● WHAT TO DO
Convert only the part of the material that opens with the line containing "German (218, 48)" and closes with the end of the material into a numbered list, one item per line, omitting any blank lines.

● DATA SHOWN
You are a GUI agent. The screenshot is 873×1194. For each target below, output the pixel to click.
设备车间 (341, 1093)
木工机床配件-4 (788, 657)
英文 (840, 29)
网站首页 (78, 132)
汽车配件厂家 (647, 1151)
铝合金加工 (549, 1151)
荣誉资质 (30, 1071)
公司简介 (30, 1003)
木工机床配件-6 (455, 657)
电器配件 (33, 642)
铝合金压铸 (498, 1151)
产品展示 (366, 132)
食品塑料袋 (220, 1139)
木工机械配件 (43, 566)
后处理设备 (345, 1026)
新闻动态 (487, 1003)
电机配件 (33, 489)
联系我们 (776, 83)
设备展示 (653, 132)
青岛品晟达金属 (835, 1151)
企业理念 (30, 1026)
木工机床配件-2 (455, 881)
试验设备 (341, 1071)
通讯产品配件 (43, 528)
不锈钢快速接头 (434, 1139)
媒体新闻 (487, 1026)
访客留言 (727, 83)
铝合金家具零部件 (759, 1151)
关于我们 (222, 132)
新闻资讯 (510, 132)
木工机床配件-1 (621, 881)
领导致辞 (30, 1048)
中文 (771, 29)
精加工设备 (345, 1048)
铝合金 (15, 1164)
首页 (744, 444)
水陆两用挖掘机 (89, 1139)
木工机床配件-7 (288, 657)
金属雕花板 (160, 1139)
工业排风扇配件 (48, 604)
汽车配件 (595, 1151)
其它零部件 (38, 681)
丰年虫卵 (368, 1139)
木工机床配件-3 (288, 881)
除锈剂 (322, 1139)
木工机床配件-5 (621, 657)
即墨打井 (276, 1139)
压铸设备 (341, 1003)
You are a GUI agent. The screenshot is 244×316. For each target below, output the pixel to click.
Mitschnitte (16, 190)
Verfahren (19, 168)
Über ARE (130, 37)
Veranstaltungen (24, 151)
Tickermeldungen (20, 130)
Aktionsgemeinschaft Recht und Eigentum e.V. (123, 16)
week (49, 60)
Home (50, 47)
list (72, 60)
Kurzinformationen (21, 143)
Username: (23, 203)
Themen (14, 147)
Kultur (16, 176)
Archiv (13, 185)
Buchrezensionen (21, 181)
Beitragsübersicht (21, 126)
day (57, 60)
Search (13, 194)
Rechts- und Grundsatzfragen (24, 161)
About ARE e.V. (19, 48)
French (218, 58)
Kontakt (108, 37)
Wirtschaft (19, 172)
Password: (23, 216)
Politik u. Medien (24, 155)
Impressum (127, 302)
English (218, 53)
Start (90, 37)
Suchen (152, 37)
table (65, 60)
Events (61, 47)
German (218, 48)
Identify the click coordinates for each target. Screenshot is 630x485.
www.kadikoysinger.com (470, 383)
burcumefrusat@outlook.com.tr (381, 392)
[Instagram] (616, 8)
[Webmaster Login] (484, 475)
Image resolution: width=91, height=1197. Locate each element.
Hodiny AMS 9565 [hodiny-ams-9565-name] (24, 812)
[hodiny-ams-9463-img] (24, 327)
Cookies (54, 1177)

● RESPONSE TO THIS EXERCISE
1. German (218, 48)
2. Identify the click coordinates for each target. Screenshot is 630x485.
3. www.kadikoysinger.com (470, 383)
4. burcumefrusat@outlook.com.tr (381, 392)
5. [Instagram] (616, 8)
6. [Webmaster Login] (484, 475)
7. Image resolution: width=91, height=1197. Locate each element.
8. Hodiny AMS 9565 [hodiny-ams-9565-name] (24, 812)
9. [hodiny-ams-9463-img] (24, 327)
10. Cookies (54, 1177)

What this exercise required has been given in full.